* begin Passage to read *

# What? A river bank full of paver bricks!? Damn right!



## RazorsEdge

Whats up yall just ran a search on some new paver bricks i found and HAHA i found out my old thread had 4 pages of responses. LOL Anyways I was just out at the river less than a 1/4 mile outside the heart of indianapolis and guess what i found? A riverbank lined with hundreds of paver bricks!....I took about 39 of the best bricks that were scattered along about a 3 mile stretch of bank and i ended up with 12 different paver companies.  2 of which sold on ebay recently for $20 and $15. And I have a ton of them.  Now I know bricks arent worth a world of money, but it is sort of cool to find bricks that paved the roads of downtown indianapolis over 100 years ago.  Maybe I'll post some pics if yall are interested, once i get em cleaned up. 
 The styles were
 Indiana Paving Brick Co.
 IND Block Brazil, IND
 Sheridan
 Knobstone
 Ae?na  (If you recognize this please fill in the question mark letter)
 Wabash Clay Co. Veedersburgh IND
 Townsend Block ZO (Not sure what ZO is?)
 Poston's Knobstone Block
 B A R (R? K?)(Does anyone know what the last letter is?)

* end Passage to read *

__Directive 1__:
Decide whether each statement below agrees with the forum post about paver bricks on a river bank. For each one, answer yes or no and quote the words of the post that settle it.
(a) The writer took about 39 bricks from the bank.
(b) The bricks were found more than a mile outside the center of Indianapolis.
(c) The writer has already posted pictures of the cleaned bricks.
__Directive 2__:
Write the next part of the forum post about paver bricks on a river bank, starting after its final listed brick style.

* begin Given material *

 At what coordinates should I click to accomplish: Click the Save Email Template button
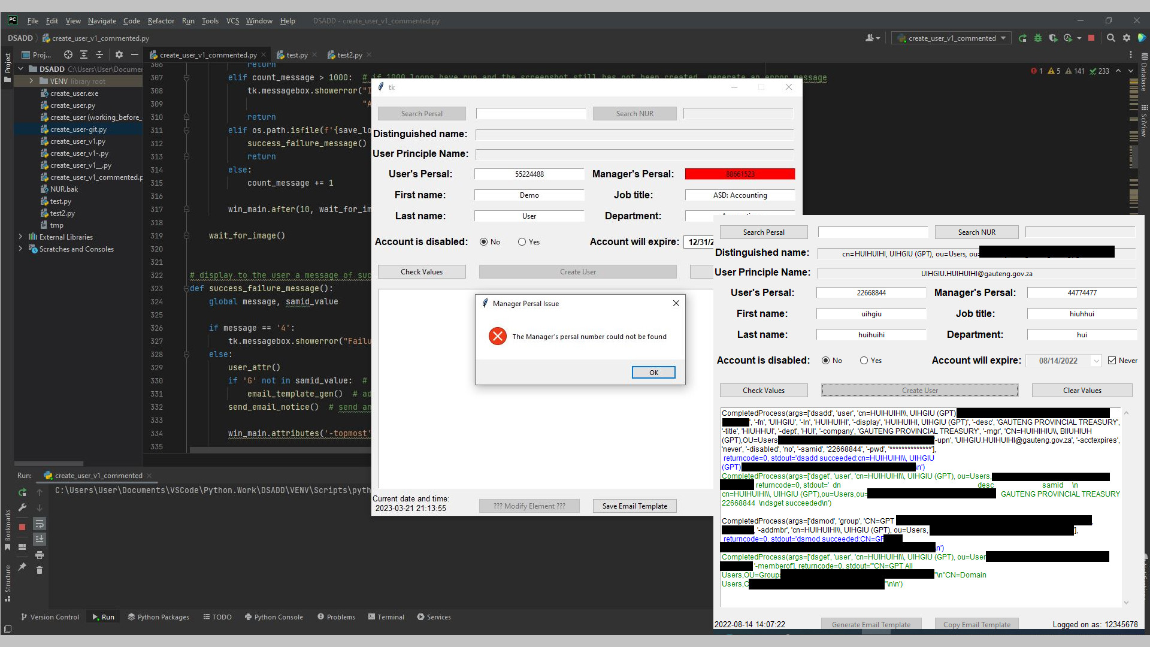coord(634,506)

* end Given material *

__Final answer 1__:
(a) Yes: "I took about 39 of the best bricks that were scattered along about a 3 mile stretch of bank"
(b) No: "less than a 1/4 mile outside the heart of indianapolis"
(c) No: "Maybe I'll post some pics if yall are interested, once i get em cleaned up."

__Final answer 2__:
 Minerva Block
 Marion Paver
 Evens & Howard St. Louis

 OH and if you've got any info on any of these company's histories that'd be great. Thanks


----------



## bttlmark

It's cool that you're finding so many different ones...collect them up,they are worth at least a buck each and you can't pick dollars up off the ground all the time.


----------



## capsoda

They make a nice patio or walkway.


----------



## JGUIS

What is, the letter T, for $10,000.[]
 Oh, I didn't win?  That would be Aetna.[]  I don't know much about bricks, but the ZO could be Zanesville Ohio??[&:]  Not many Z words.  Gotta love them bricks.


----------



## RazorsEdge

Thanks just one mystery letter left hmmmm....


----------



## RazorsEdge

Here is the paver with the missing letter...It's pretty beat up so i might just throw it in the lake, but I'd still like to know what the last letter is [] Thanks


----------



## capsoda

The shape of what there is of it leads me to beleave it is an R. BARR.


----------



## JGUIS

I'm not sure, if you look at the difference in the spacing of the legs of the R on the left, and the mystery letter, they're quite different.  If it's different, that only leaves K, H and possibly N.


----------



## RazorsEdge

The mystery letter was R.....I finally found it...BARR


----------



## Noreen

Newbie here.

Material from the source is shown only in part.